- **TEXT EXTRACT**:
┌──
Wednesday, January 16, 2013

A Tale of Two Cities in 2013


Today we saw President Obama, flanked by school children who had supposedly written letters to the President asking him to act on the issue of gun control, signing his 23 executive orders on gun control and issuing new proposed regulations which he will ask Congress to act upon.

Of course, today is really just the opening round in the battle over the Second Amendment.  The big wars--the fight to ban assault weapons or to limit the size of magazines--are already being strategized in Congress, in the media and in the court of public opinion.

According to several polls I have seen lately, a majority of Americans seem to favor bans on assault weapons as unnecessary.  While over 70% of Americans support individual gun ownership and are opposed to gun laws that would restrict gun possession to the military and law enforcement, many Americans don't seem to understand the value of the average citizen being able to own a large capacity weapon with a large capacity magazine.

I was very glad to see Governor Perry's office stand up for the rights of gun owners today.  The right to keep and bear arms is essential in a free society--to protect ourselves and our families and to reduce crime.
As a life-long resident of the El Paso, Texas, region I have gotten to witness up close and personal the difference between a society with limited gun control (Texas) and a society with restrictive gun control (Mexico) and to see the differences between the two.

Many who live off the border wrongly assume that Mexico's problems with violence are the product of the drug war between warring cartels. That is the current source of the murder and mayhem in Mexico, but Juarez has been a dangerous, violent city for many years--long before former Mexican President Felipe Calderon began the war that has torn the country apart. Several years ago, before the drug wars began, I did a mortgage loan for a woman living in the U.S. whose family owned a money-changing business in Juarez. She and her brothers had inherited the business, but she told me that her brothers did not want to work in it because it was too dangerous. The business had been robbed a number of times, and during one of these robberies her husband had been shot. Fearing that he would be killed if he continued to work in the business, she had encouraged him to go to work in a restaurant in El Paso. She, herself, continued to cross the bridge every day to open and operate her business, and she hoped and prayed each day that she would not be killed while doing so.

My client was unable to buy a gun to protect herself and her business because of the strict gun control laws in Mexico. These laws, which are among the strictest in the world, are designed to make gun ownership nearly impossible. According to an article in the Washington Post, the entire nation of Mexico has only one gun store, which is located in Mexico city and operated by the Mexican military. The clerks are soldiers. The store is located on a secure military base and to enter customers must provide valid ID, pass through a metal detector, give up their cell phones and cameras, provide proof of income, submit references, pass a criminal background check and provide proof that they have been honorably discharged from any military service. If they pass all of these checks, they are allowed to purchase just ONE small caliber weapon and a box of bullets. The weapons are allowed only at home. A business owner who wants to possess a weapon must apply for a separate permit. Business owners are normally encouraged to hire a private security company to protect themselves rather than getting a gun.
└──
- **WHAT IS BEING ASKED**:
Please answer from the gun control post: where is Mexico's only gun store located? The data here is unrelated to the gun control post.

- **DATA SEGMENT**:
┌──
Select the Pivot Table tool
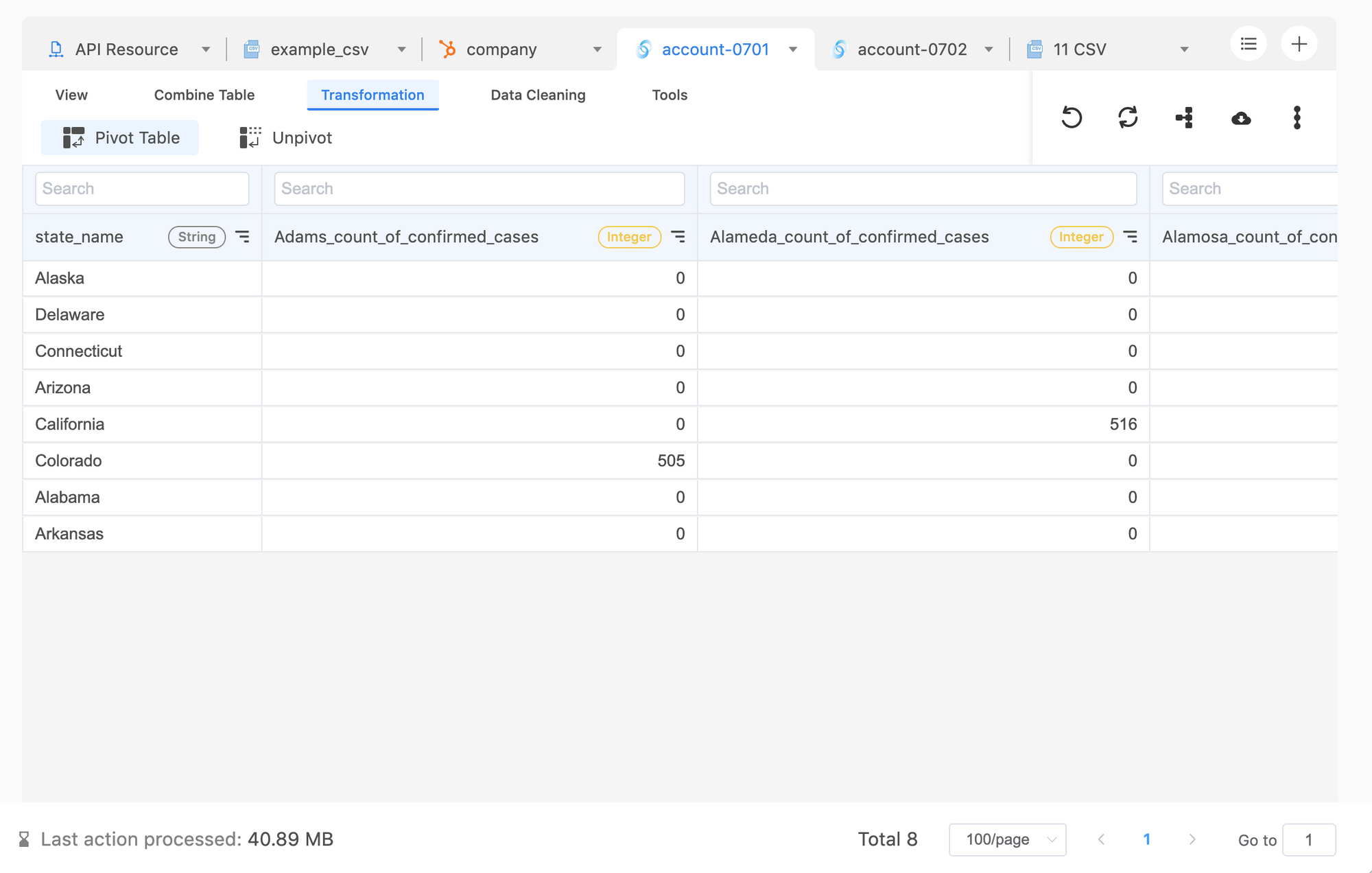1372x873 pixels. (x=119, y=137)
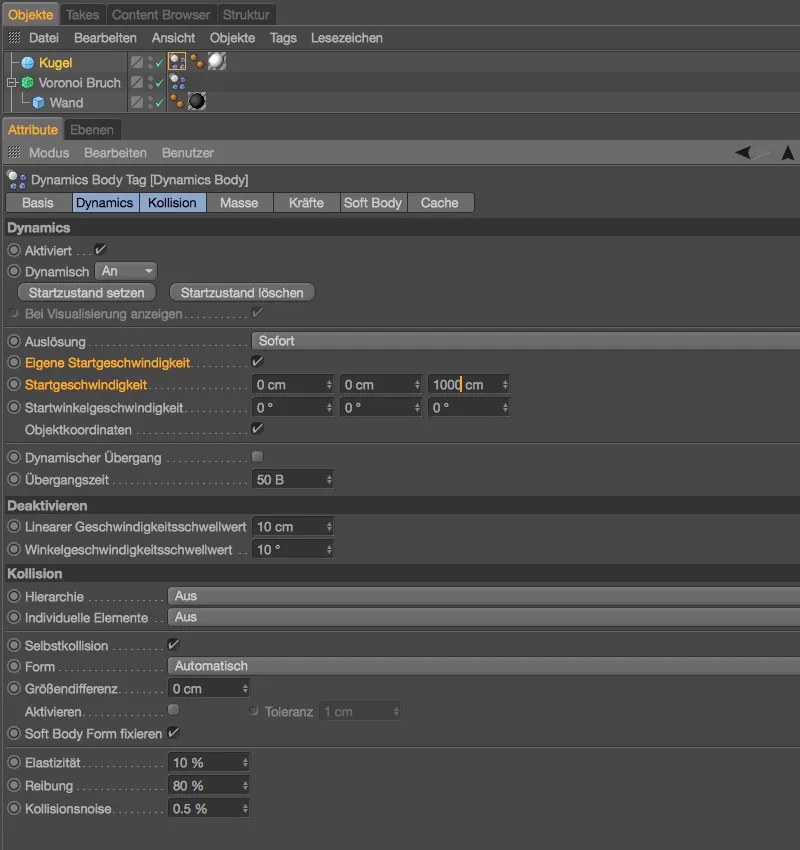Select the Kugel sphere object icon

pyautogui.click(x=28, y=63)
└──
- **EXERCISE OUTPUT**:
It is in Mexico City, on a secure military base.